Iranian state media blames hack for apparent fuel shortage, the latest incident to draw attention
Iranian officials say a cyberattack has forced the temporary closure of a government system that manages fuel subsidies, rendering it difficult for many citizens to refuel their cars.
While specific details of the incident remain unclear, Iranian state broadcasters cited an unnamed government official who said malicious cyber activity was responsible for the outages. Oil Ministry officials conducted an “emergency meeting” to resolve the issue, while Associated Press journalists observed long lines of motorists dealing with gas shortages at fuel stations in Tehran.

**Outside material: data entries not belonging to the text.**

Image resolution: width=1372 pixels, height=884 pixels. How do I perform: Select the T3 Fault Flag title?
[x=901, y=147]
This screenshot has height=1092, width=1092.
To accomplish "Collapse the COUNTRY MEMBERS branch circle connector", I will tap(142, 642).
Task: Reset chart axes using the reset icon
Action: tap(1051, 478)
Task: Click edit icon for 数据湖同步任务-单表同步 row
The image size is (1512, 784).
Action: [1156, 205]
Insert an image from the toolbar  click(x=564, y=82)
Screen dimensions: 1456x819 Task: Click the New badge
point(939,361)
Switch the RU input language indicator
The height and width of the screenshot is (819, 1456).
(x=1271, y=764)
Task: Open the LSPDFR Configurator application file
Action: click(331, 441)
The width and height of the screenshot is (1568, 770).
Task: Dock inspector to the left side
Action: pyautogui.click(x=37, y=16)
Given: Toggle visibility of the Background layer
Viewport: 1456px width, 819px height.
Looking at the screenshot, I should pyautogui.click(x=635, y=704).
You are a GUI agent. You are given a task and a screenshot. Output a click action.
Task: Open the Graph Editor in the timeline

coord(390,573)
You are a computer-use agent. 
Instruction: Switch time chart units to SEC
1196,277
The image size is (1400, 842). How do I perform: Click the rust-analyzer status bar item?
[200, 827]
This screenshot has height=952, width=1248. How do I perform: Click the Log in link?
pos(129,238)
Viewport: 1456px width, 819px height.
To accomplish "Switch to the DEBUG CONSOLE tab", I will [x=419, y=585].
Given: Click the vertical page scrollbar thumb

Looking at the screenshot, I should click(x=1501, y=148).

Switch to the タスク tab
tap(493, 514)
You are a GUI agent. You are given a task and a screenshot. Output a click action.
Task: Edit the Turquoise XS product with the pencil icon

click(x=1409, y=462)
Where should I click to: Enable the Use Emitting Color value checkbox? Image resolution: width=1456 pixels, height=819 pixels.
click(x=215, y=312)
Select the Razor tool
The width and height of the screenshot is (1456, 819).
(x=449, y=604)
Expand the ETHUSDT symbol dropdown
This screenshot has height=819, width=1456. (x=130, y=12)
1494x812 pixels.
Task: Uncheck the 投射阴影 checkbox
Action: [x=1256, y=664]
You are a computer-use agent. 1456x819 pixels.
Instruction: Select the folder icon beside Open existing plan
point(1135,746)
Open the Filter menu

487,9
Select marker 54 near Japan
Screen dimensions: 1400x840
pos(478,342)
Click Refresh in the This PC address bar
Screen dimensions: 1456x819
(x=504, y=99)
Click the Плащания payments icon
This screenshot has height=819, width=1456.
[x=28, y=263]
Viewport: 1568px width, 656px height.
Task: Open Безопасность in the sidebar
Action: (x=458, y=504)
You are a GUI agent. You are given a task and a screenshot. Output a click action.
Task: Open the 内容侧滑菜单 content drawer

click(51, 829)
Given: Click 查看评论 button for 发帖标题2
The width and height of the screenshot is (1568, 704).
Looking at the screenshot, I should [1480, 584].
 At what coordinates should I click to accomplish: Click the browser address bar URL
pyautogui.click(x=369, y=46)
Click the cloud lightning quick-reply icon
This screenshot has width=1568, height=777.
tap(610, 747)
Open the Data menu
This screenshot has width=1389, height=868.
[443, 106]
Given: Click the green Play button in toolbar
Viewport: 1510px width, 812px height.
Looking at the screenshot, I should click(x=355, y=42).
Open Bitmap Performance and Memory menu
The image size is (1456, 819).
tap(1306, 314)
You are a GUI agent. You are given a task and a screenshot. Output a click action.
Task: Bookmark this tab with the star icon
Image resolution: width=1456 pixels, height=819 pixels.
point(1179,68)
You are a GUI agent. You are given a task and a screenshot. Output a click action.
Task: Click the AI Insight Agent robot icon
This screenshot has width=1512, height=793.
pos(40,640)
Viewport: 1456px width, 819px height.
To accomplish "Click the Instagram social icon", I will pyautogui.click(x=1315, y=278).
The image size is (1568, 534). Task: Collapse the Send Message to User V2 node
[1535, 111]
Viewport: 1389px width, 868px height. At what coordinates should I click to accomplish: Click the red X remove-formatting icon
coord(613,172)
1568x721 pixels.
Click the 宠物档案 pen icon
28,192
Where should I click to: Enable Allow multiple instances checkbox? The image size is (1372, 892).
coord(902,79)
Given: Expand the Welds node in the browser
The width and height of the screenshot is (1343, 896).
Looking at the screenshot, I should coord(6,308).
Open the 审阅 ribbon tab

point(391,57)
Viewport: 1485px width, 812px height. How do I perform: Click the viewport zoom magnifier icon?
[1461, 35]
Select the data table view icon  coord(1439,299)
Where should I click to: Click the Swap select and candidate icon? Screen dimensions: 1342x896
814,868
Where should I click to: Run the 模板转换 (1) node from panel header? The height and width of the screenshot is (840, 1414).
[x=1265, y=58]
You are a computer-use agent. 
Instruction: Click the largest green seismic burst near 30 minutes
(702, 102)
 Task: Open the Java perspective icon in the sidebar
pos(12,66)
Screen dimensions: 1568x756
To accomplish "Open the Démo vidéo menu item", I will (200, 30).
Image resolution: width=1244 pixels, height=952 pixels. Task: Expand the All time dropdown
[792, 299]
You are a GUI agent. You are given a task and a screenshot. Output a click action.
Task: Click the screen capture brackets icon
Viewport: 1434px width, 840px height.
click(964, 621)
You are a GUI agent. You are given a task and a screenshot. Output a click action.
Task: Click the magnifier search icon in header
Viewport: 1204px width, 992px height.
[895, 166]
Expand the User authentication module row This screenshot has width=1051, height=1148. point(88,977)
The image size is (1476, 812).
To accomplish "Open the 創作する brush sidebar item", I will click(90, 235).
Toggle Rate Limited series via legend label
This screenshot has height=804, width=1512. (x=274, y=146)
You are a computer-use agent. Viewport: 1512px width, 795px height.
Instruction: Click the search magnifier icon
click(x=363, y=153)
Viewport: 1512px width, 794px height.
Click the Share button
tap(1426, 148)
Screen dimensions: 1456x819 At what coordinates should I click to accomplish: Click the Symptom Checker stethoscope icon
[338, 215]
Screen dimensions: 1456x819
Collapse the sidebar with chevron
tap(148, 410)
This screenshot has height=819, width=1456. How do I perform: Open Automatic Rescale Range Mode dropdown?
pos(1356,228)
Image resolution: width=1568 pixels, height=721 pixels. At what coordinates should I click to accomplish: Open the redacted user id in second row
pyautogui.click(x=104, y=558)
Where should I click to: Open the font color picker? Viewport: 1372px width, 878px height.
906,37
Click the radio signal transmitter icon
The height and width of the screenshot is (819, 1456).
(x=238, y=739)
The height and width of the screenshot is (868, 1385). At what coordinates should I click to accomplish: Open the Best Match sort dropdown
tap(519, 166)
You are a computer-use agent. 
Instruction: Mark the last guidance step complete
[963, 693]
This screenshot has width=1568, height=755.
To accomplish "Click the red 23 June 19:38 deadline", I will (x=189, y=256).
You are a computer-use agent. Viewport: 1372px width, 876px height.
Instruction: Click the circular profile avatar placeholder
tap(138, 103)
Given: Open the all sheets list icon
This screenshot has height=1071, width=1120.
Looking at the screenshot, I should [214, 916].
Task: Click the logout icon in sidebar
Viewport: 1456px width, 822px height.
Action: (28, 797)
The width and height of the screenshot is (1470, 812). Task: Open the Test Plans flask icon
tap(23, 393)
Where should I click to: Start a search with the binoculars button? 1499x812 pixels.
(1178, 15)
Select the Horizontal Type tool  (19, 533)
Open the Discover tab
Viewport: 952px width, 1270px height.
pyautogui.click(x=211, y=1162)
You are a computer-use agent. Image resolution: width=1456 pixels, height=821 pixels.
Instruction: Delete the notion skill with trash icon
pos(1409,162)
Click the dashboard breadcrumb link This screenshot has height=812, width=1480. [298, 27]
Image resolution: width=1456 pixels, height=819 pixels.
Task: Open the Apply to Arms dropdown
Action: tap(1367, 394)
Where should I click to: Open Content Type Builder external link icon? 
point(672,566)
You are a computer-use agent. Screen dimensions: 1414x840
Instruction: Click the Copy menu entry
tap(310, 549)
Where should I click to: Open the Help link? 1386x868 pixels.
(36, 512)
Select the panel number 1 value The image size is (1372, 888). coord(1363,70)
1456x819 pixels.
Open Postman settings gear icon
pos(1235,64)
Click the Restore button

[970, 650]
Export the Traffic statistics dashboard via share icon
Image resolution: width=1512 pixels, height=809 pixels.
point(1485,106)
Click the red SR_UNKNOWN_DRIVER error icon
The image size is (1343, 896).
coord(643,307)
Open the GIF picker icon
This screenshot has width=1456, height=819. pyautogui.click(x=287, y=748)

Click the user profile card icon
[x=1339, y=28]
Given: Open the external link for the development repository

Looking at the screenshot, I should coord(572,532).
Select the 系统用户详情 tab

The “semiofficial” news agency ISNA reported that fuel pumps would state the message “cyberattack 64411” upon trying to purchase gas, the Associated Press reported. The same number, 64411, also appeared in a July cyber incident that affected Iranian rail systems, a matter that the security firm Check Point attributed to Indra, a hacking group that identifies itself as an Iranian government resistance group. The 64411 number reportedly belongs to an office of Iran’s Supreme Leader, Ayatollah Ali Khamenei.
After the apparent breach affecting gas services, the same number accompanied a message asking Khamenei where Iranians could locate fuel supplies.
Few details about the Indra hacking group were immediately available. Investigators from Check Point, though, determined that Indra’s rail attacks had technical similarities to breaches affecting multiple private companies in Syria, carried out since 2019. Attackers used three different versions of a so-called wiper malware — capable of deleting data to cover its tracks after an infection — called Meteor, Stardust and Comet.
Researchers in July also urged caution about definitive attribution.
“While most attacks against a nation’s sensitive networks are indeed the work of other governments, the truth is that there is no magic shield that prevents a non-state sponsored entity from creating the same kind of havoc, and harming critical infrastructure in order to make a statement,” Check Point said in a blog post at the time.